One list to rule them all
2015 was the first time I felt validation for my current-gen console purchases. It offered up such a massively diverse selection of games that I found it inherently difficult to narrow my list down to just 10. Smaller games, with exceptionally unique mechanics and style were able to contend with the blockbuster heavyweights, making 2015 one of my favorite years in gaming since 2007. Here are my Top 10 games of 2015.
10. Rise of the Tomb Raider
Somehow, Crystal Dynamics was able to reproduce the feeling I had while playing the original Tomb Raider on my PS One. Creating cryptic puzzles, while simultaneously crafting precise platforming sections never looked as good as it does now. Although the story suffers from overused Hollywood tropes, Rise of the Tomb Raider manages to stay engaging and rips you through the same old story without letting up. Lara Croft proves that she can hang with the big dogs and I can’t wait to see where the adventure takes her next.
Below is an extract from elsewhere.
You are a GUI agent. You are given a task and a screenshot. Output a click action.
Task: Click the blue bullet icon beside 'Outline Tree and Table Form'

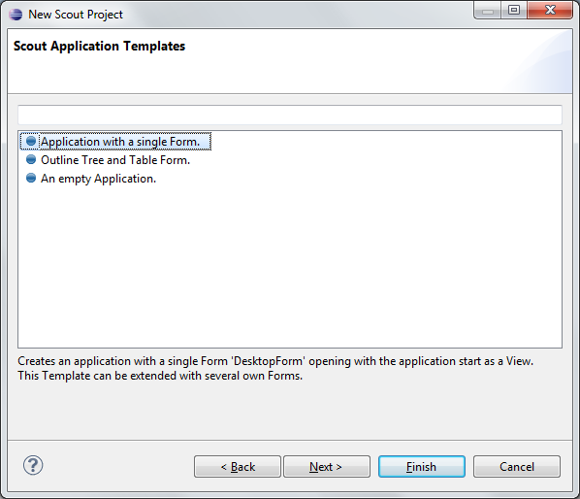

Read our review of Rise of the Tomb Raider here.
9. Until Dawn
Resting in a camp all on it’s own, Supermassive Games brought us Until Dawn and that camp is the perfect flavor of cheese I can’t help but bite into. I’m still taken aback by the beautiful character models and striking attention to detail in the environment. Every screen brings an uneasiness to the atmosphere, so much so that I jumped from my seat countless times over my playthrough. I’m not a big fan of adventure games, but the mechanics are so refined that I was actually looking forward to fumbling around on my controller during quick time events. My only hope is that Until Dawn doesn’t fall victim to the adventure game over saturation bug, it’s easily a game that could stand the test of time all on its own.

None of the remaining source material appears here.